Although it is tempting for developed economies to de-couple with China to minimize the systematic risks associated with authoritarianism, it is problematic to interpret these attempts as warning signs for the immediate decline of China’s status as the world’s manufacturing hub. As China has been deeply-engaged and closely-intertwined with the world economy, it becomes a “too-big-to-be-cut-off” economy. Given this, a quick de-coupling is too expensive to be feasible, especially amid the shock from the pandemic, thus more of a wishful thinking rather than a reality. Therefore, “a long and hard de-coupling” might be a more realistic scenario. Even then, considering China’s edges in enormous market and highly-skillful and sophisticated labor forces in some segments, the complete pull-out of production lines may not materialize. The developed economies may choose an approach of “selective de-coupling”, where production of some essential high-tech and strategic products (including medical supplies) are moved away from China, but manufacturing lines of non-essential products (including consumer goods) are more likely to remain.

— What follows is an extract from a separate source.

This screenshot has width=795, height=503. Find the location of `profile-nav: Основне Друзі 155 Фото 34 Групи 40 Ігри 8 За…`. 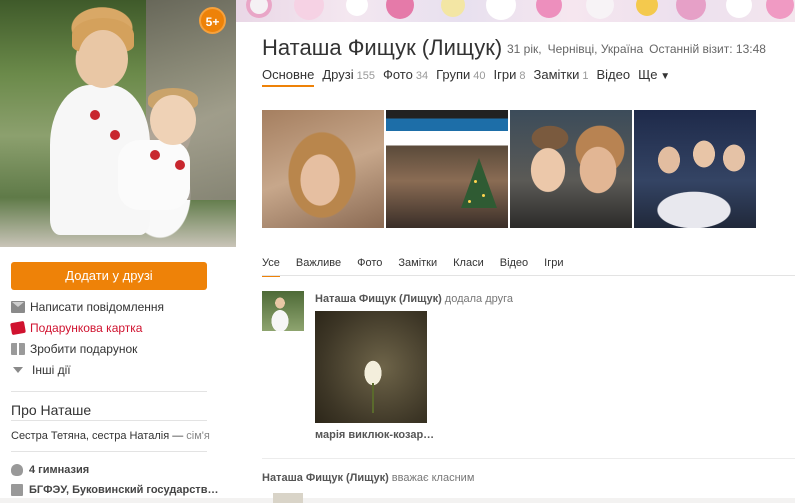

profile-nav: Основне Друзі 155 Фото 34 Групи 40 Ігри 8 За… is located at coordinates (470, 77). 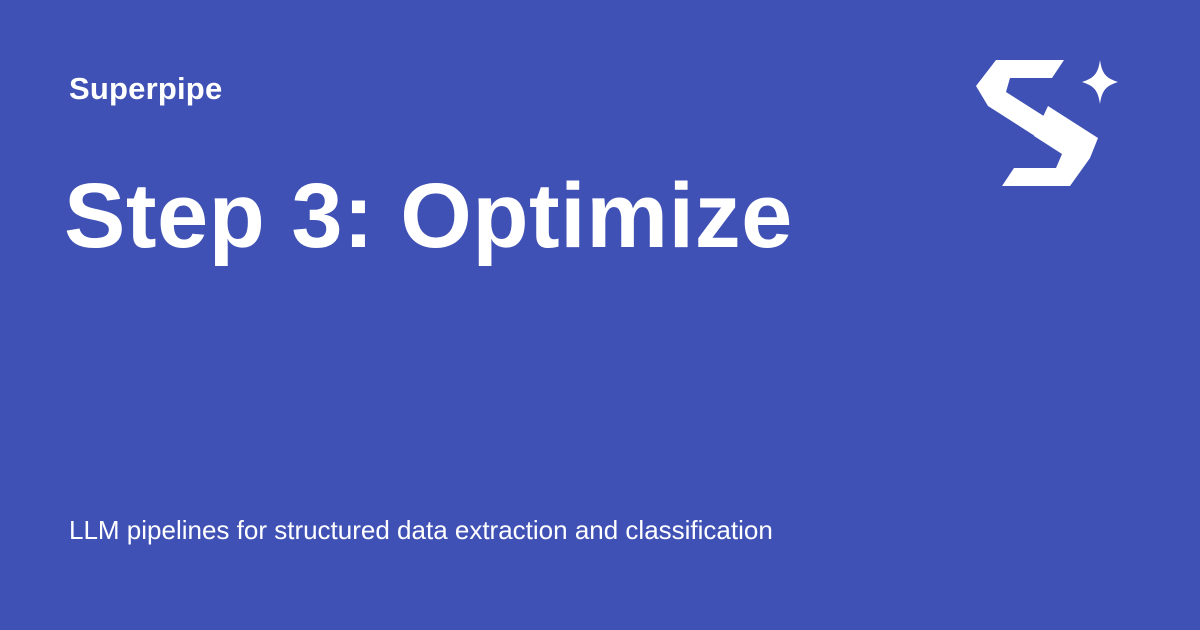 What do you see at coordinates (428, 216) in the screenshot?
I see `page-title: Step 3: Optimize` at bounding box center [428, 216].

In conclusion, although “end of globalization” has been a popular cliché amid the Covid-19 outbreak and some evidence pointed in this direction, it is equally important that some other realities point to the opposite. Instead of terminating globalization, the Covid-19 outbreak may possibly transform the current globalization. Due to the lessons learned from the outbreak, global capitalists in Western economies re-examine their profit-only approach of centralizing supply chains in authoritarian China and diversify them to other like-minded economies, so the value-free globalization of past decades may be reshaped into a value-driven one. Even so, given that China remains well-positioned in terms of its manufacturing strength accumulated in past decades, a gradual and partial relocation seems more possible, feasible and visible than immediate cut-off and complete investment exodus.
The views and opinions expressed in this article are those of the author.